EXERCISE INSTRUCTIONS
Copy out every row below verbatim, omitting the pictures.

Item-finding records
-------------------------

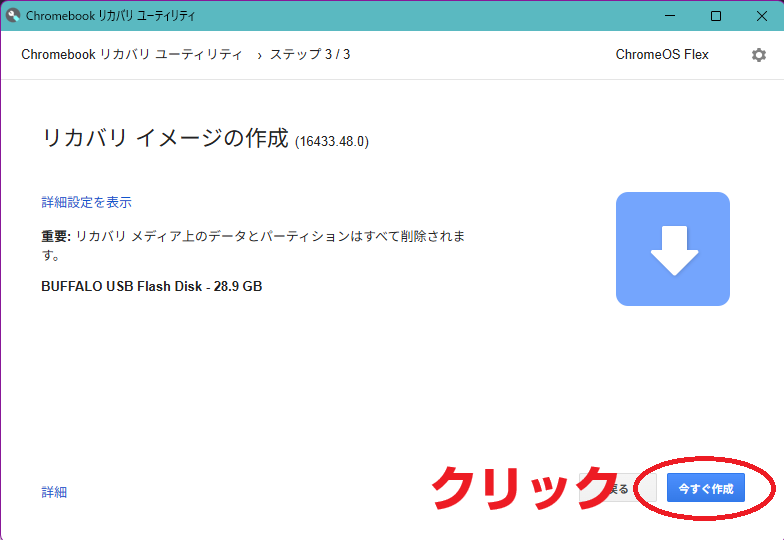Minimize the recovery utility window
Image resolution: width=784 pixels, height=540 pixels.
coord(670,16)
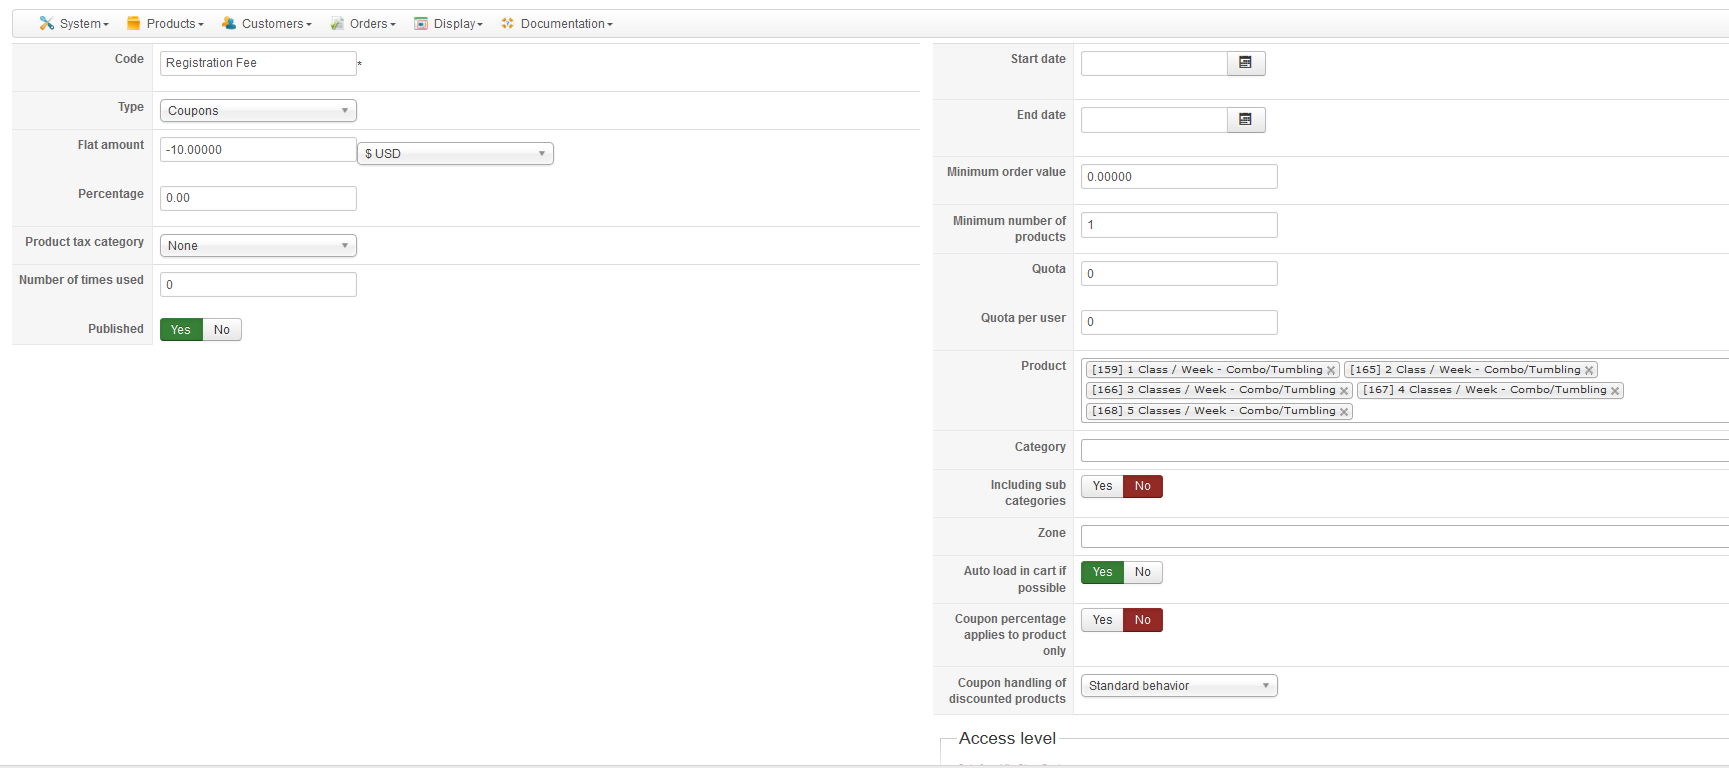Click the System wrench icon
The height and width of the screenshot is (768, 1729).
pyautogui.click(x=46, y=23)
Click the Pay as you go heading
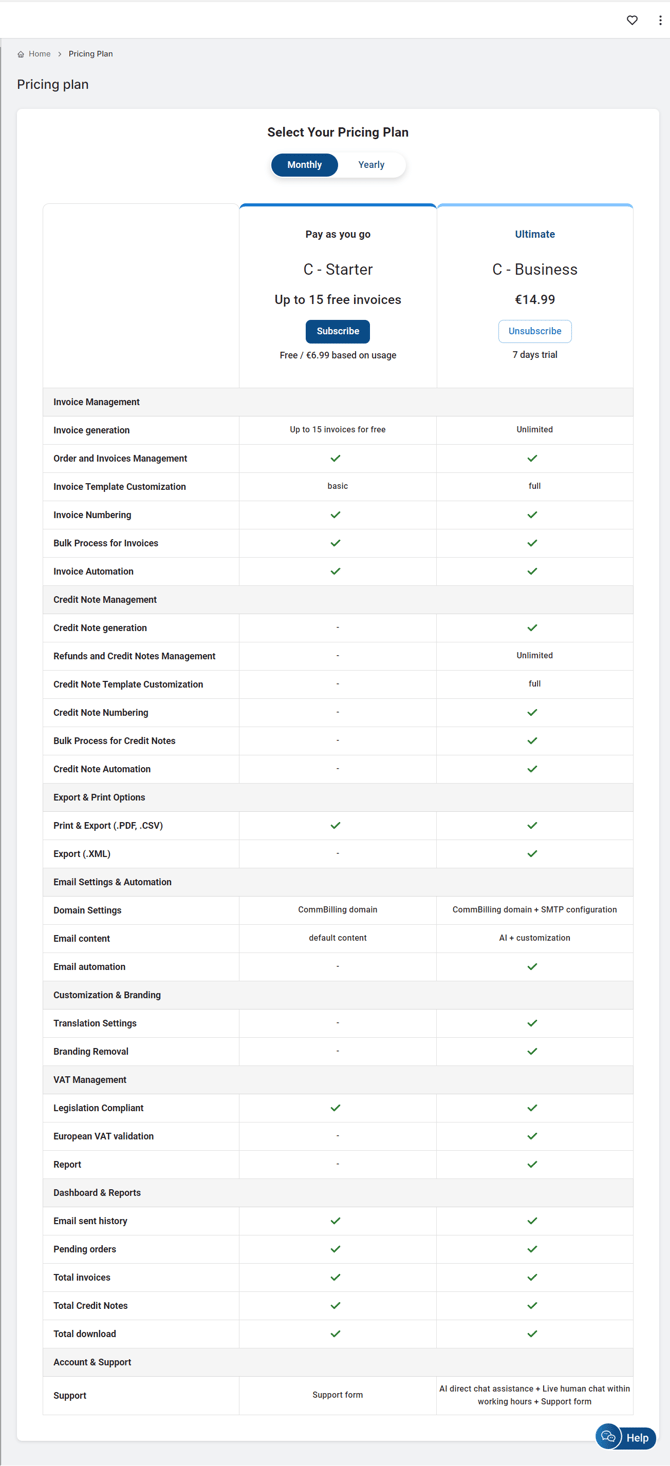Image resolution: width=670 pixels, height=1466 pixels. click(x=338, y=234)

-------------------------

CORRECT OUTPUT
Minimize the recovery utility window
Image resolution: width=784 pixels, height=540 pixels.
coord(670,16)
Click the System wrench icon
The height and width of the screenshot is (768, 1729).
pyautogui.click(x=46, y=23)
Click the Pay as you go heading
Image resolution: width=670 pixels, height=1466 pixels. click(x=338, y=234)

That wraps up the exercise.